§ **WRITTEN EXERCISE**
Copy the lines below word for word, but leave out the pictures.
#### DATA SHOWN ####
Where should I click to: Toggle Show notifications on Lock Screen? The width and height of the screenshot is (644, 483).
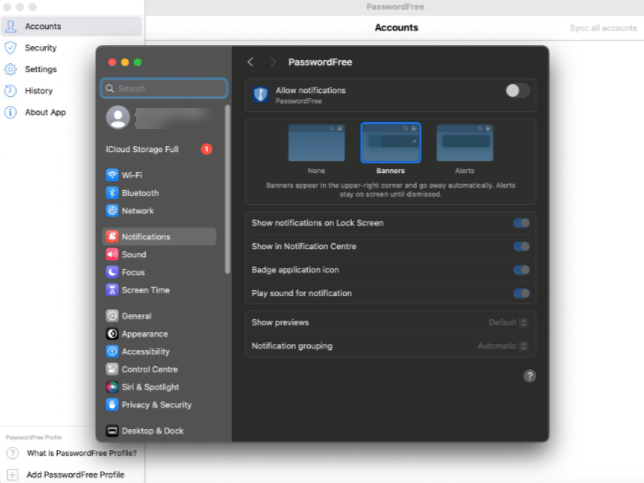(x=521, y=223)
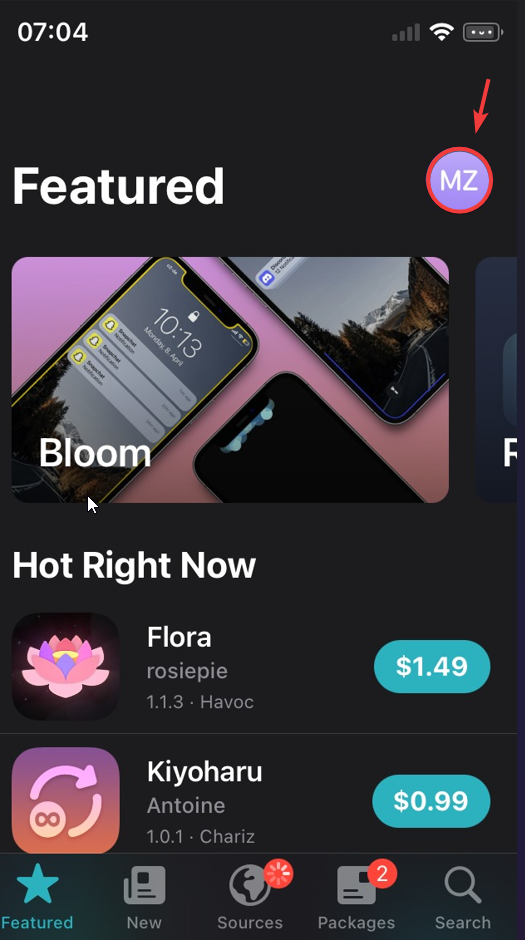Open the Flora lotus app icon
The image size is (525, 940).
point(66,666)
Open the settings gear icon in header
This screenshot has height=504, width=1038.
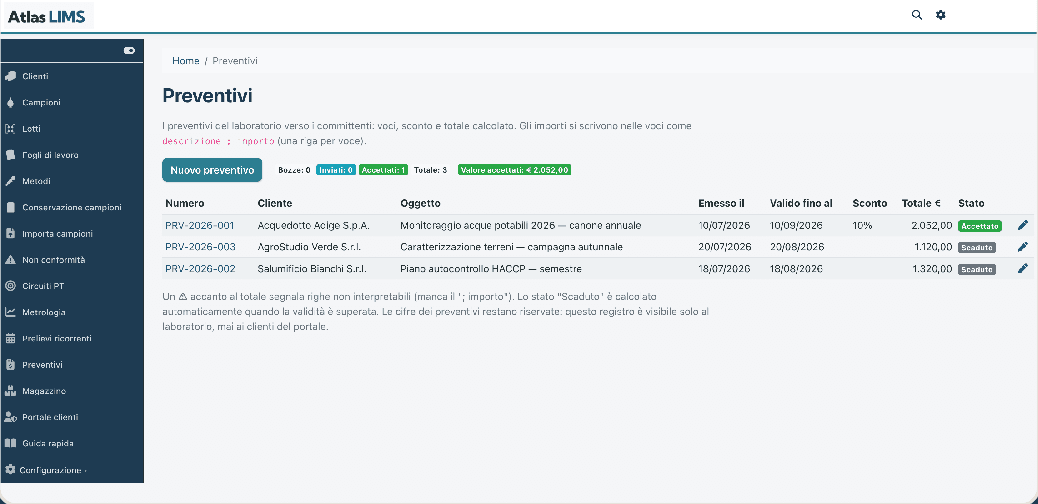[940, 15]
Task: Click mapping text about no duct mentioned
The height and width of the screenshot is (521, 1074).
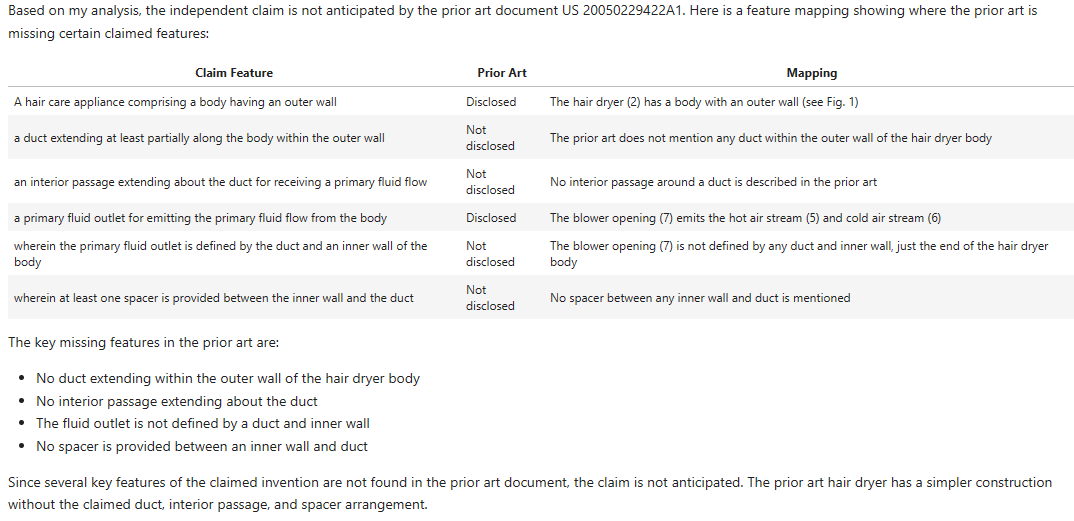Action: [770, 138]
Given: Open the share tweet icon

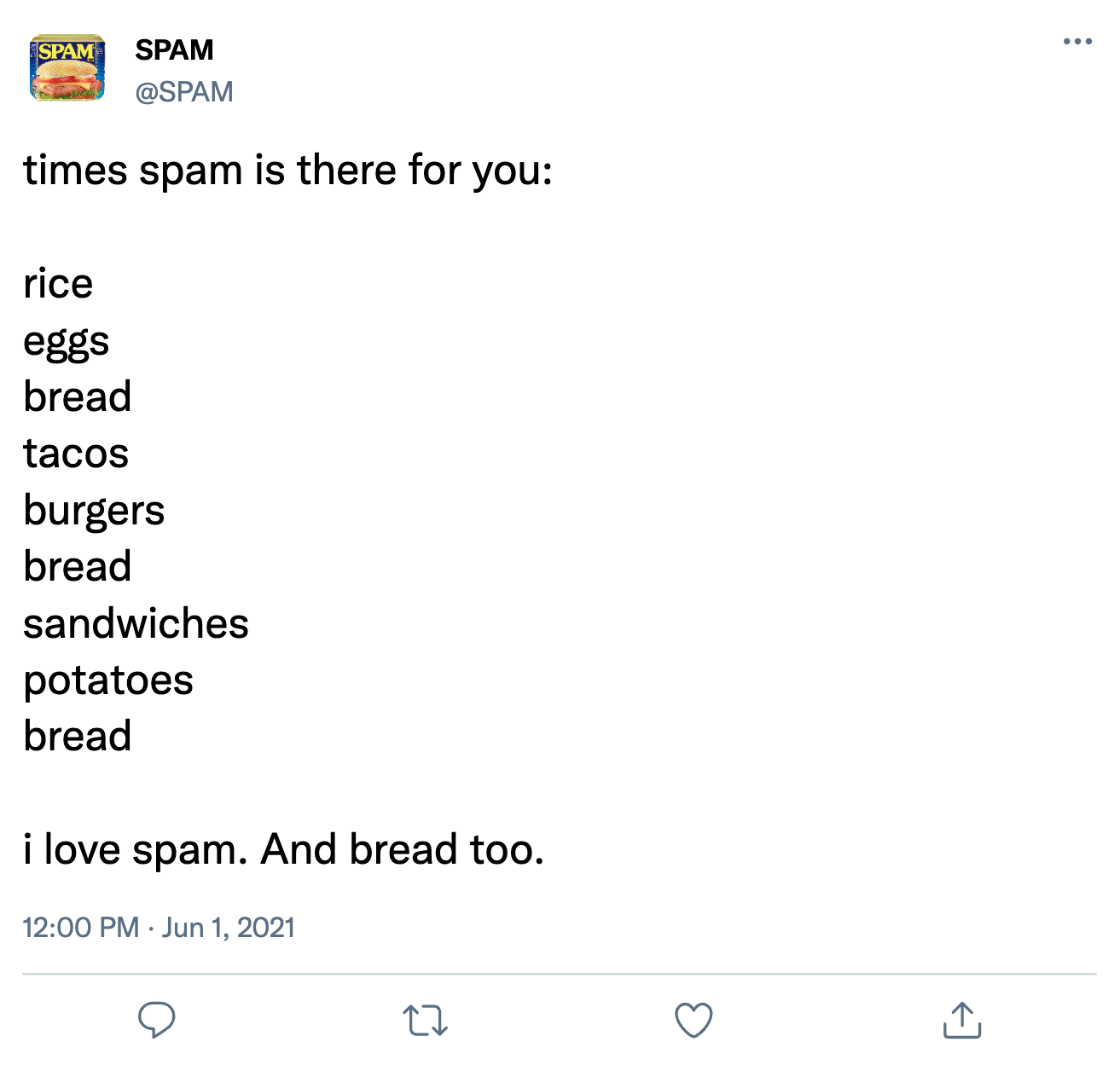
####
§ **THE SOLUTION**
Where should I click to: Toggle Show notifications on Lock Screen? The width and height of the screenshot is (644, 483).
(x=521, y=223)
Open the Flora lotus app icon
The image size is (525, 940).
point(66,666)
Open the settings gear icon in header
This screenshot has height=504, width=1038.
[940, 15]
Task: Click mapping text about no duct mentioned
The height and width of the screenshot is (521, 1074).
Action: [770, 138]
Given: Open the share tweet icon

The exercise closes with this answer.